Document:
============

# connecting flex track?



## andrewsmith792 (Aug 26, 2012)

I am trying to join some flex track but what I don't understand is if the rail joiners slide under the ties or if you cut the joiners shorter to fit between the ties, also I read from a preview post it is best to leave the slip rail on the inside of the curve and dont cut it but joint it longer than the other one. Any advice would really help. I have been cutting the rail to length then cutting the joiners, its been working, but if there is an easier way I would be glad to use it .


----------



## Brakeman Jake (Mar 8, 2009)

I remove the last tie then slide it back under the track once it's all set.I don't cut the joiners.

Indeed,you need the slipping track on the inside of the curve that you then cut to fit.It is also best you allow a very small gap between joined rails to allow for metal expansion if the layout is exposed to temperature changes.

============

Dataset content:
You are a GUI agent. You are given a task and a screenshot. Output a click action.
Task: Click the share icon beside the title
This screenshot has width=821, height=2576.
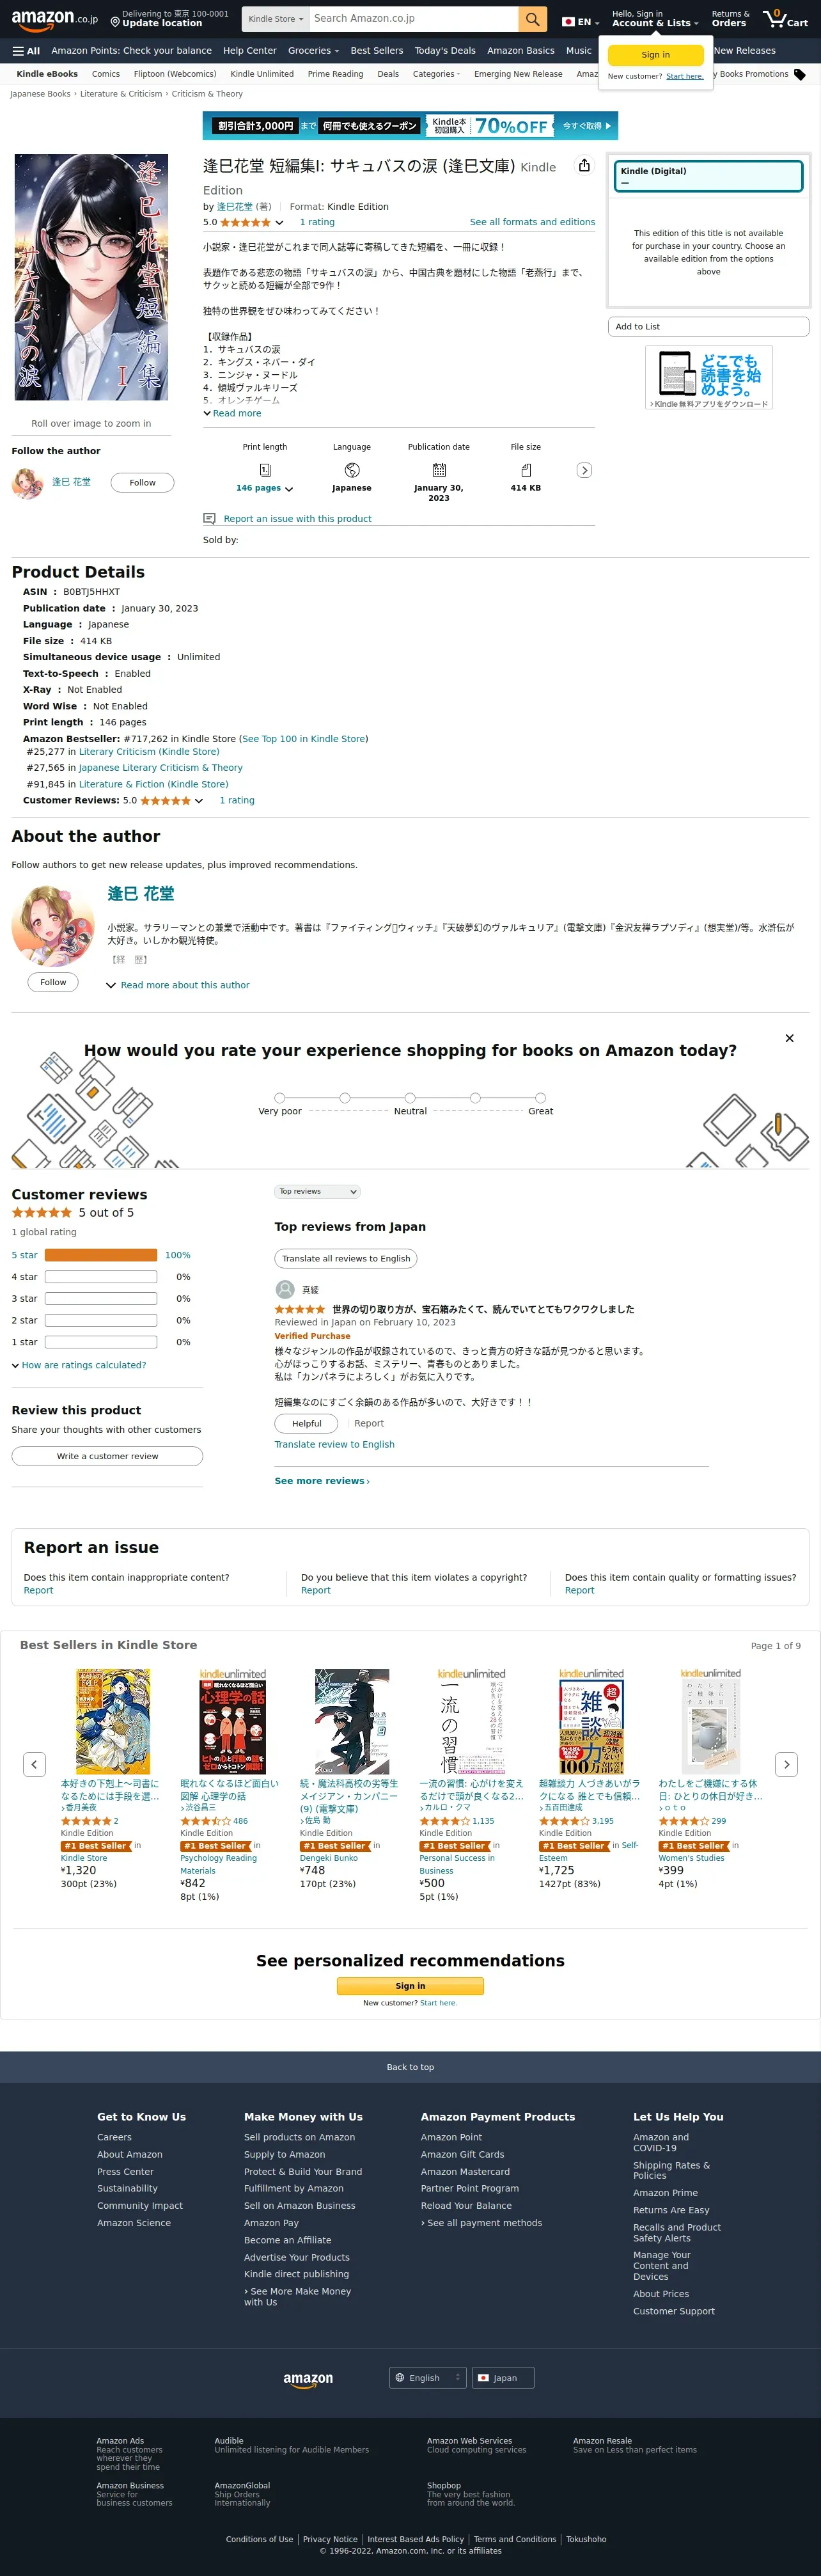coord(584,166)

============

Reproduce, word for word, the part of the flex track thread that opens with the words "# connecting flex" and closes with "(Mar 8, 2009)". The data doesn't matter for this.

Final result:
# connecting flex track?



## andrewsmith792 (Aug 26, 2012)

I am trying to join some flex track but what I don't understand is if the rail joiners slide under the ties or if you cut the joiners shorter to fit between the ties, also I read from a preview post it is best to leave the slip rail on the inside of the curve and dont cut it but joint it longer than the other one. Any advice would really help. I have been cutting the rail to length then cutting the joiners, its been working, but if there is an easier way I would be glad to use it .


----------



## Brakeman Jake (Mar 8, 2009)